Cotabambas – Apurimac: visit to a potato landrace diversity hotspot (March 17-22, 2014)

DSC_4030Last week I was privileged to spend a small week in the field together with colleagues from CADEP to visit custodian farmers living in the communities of Huancancalla, Pauchi, Yuricancha and Queuñapampa (district of Haquira, Cotabambas, Apurimac, Peru). The district of Haquira has 36 farmer communities and numerous potato landraces are commonly grown in sectoral fallowing systems, locally called mullu’s.  The field visit was an opportunity to personally get to know one of the diversity hotspots of the Chirapaq Ñan Initiative in an area where traditional Quechua communities are now confronted with large scale mining development.
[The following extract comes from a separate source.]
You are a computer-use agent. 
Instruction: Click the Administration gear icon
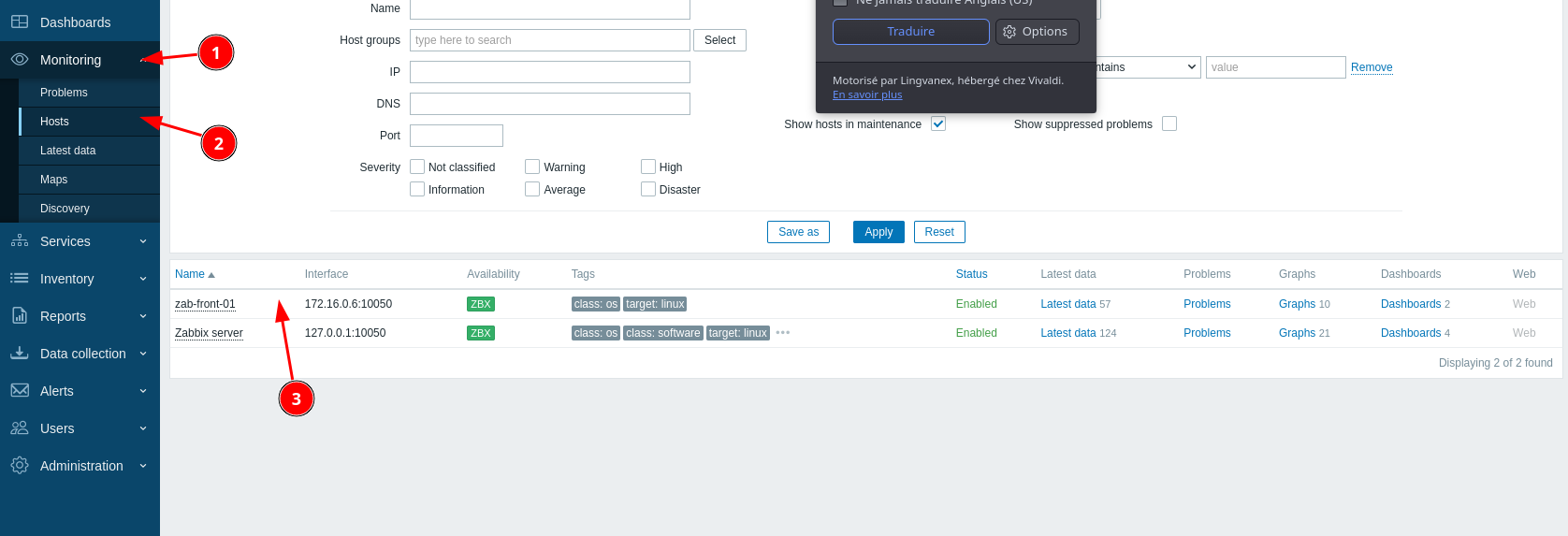point(20,465)
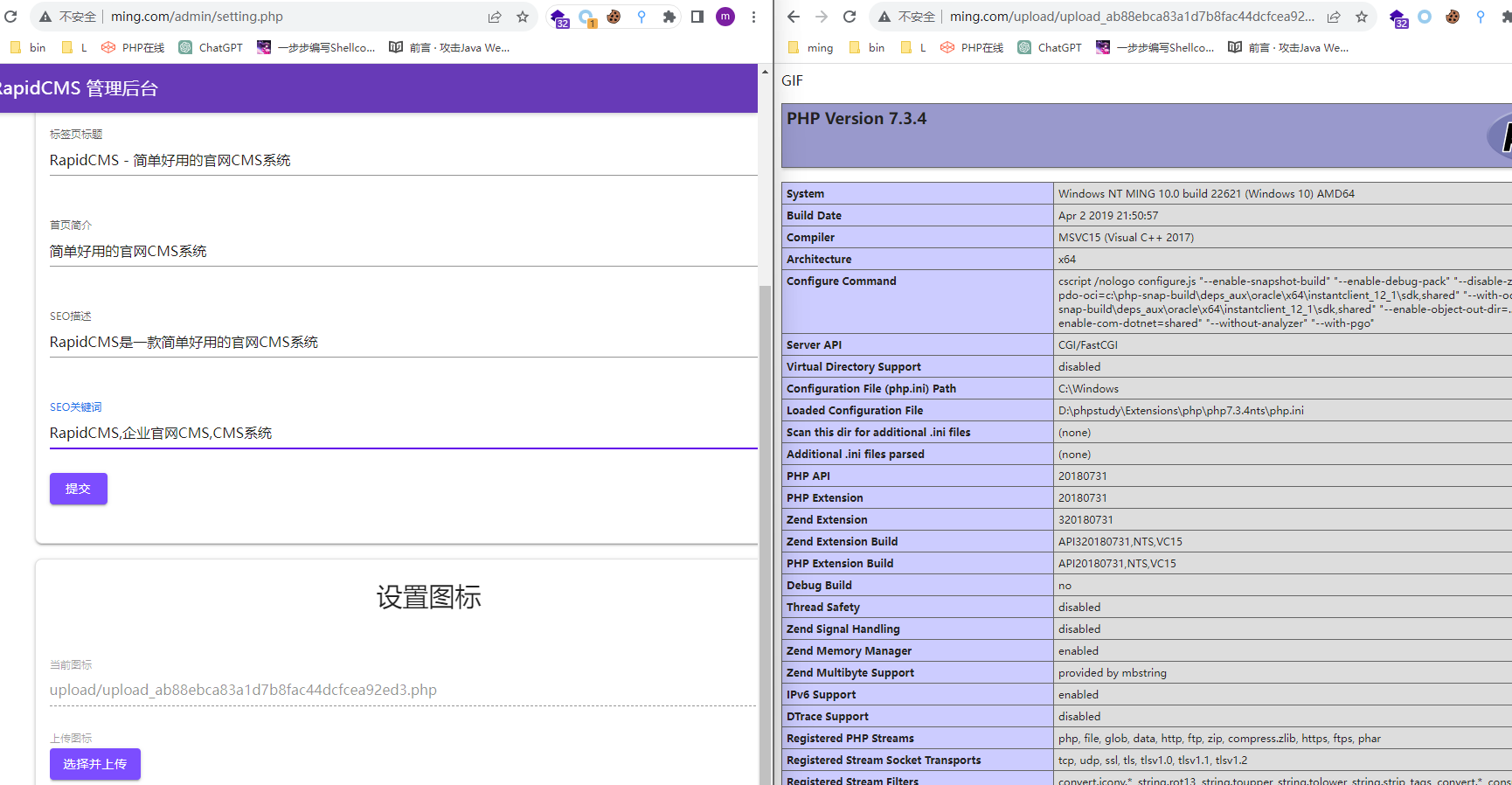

This 2013-2014 cropping season a total of 17 households are participating with on-farm trials for the characterization and documentation of their potato landrace collections. Enrique Cruz Saramiento and Yolanda Negron Abiaja from Huancancalla are custodian farmers conserving well over 50 landraces. Cheqchicu is a favorite landrace of Yolanda because it is floury, delicious and cooks fast. Enrique remembers that when he was a kid the area cropped with Poqaya was much larger than it is nowadays. However, this landrace is now slowly making a return as it resists hail and frost. Juvenal Mayllko from the community of Qqueuñapampa grows 39 varieties. He says “it is my wife who is really most knowledgeable about the Quechua name of each variety: she knows how to name each of them”. DSC_3937 DSC_4016

Farmers participating with on-farm characterization and documentation of landraces

Farmers participating with on-farm characterization and documentation of landraces

We visited the potato farmer Hugo Alvarez, but he was very busy purifying gold from his informal mine. The shaft of the primitive venture was located just above his small family house made of adobe bricks and covered with a Stipa ichu grass roof. Hugo commented: “we purify the minerals with mercury, but one has to be careful to use gloves when having a small wound”. Just in the field below where the mercury was employed Hugo’s cows were grazing. It was evident that more than 500 years of gold mining had not brought development. On the way to his potato field at 4,200 m of altitude Hugo commented on a payment to Mother Earth (Pachamama) that he was about to conduct in April. According to ancient Andean mining traditions a living being, often a human being but in this case an alpaca, was to be sacrificed so that the mine would continue to produce abundant minerals. Hugo said “a local healer (curandera) will read the heart of the alpaca and make predictions about future production”. We just learned that an ancient tradition is still very much alive in this remote highland region. Some of the widely grown landraces in Haquira are Ccompis and Sua Llulla.  Ccompis is a so-called cosmopolitan landrace that is grown all the way from Puno to Junín, thus covering at least a range of 2,000 km along the Andean range. Sua Llulla, literally meaning “lying thief”, is a regionally important landrace restricted to southern Apurimac and northern Cusco. The Chirapaq Ñan Initiative is currently developing a detailed baseline study of the diversity present in Haquira and an initial estimate based on nominal, morphological and genetic information suggests that this hotspot at least contains 150 unique potato landraces. Landraces named Salamanca, Ñawi Pasña (= “girls eye”), Michi Senqa (= “cat’s nose”), Linli, Sapo Ningri, Asñu Qurutu (= “donkey testicles”), Yuraq Waña and Putis are typical in the region.    Duraznillo is a potato landrace that is regionally used for marriages and combines well with pig meat.DSC_3960

DSC_3975 On our last day in the field Juvenal Mayllko tells about the special Araqa potatoes that grow as tolerated weeds in the maize fields at the lower altitudinal limits of the community.  Tubers from these semi-wild potatoes are collected in February and March to provide early produce to nurture the family during the lean season (7 months after the main harvest). Juvenal continues “last year my wife also planted Araqa tubers in a field with faba beans; they did really well and can now be harvested and don’t need to be cultivated anymore”. I was fascinated once again by the ability of these young Andean farmers to continue to drive crop evolution by purposly manipulating wild and cultivated genepools. Next to the fields planted with chaqru mixtures we observed many wild potato plants growing and flowering, including Solanum bukasovii and Solanum acaule.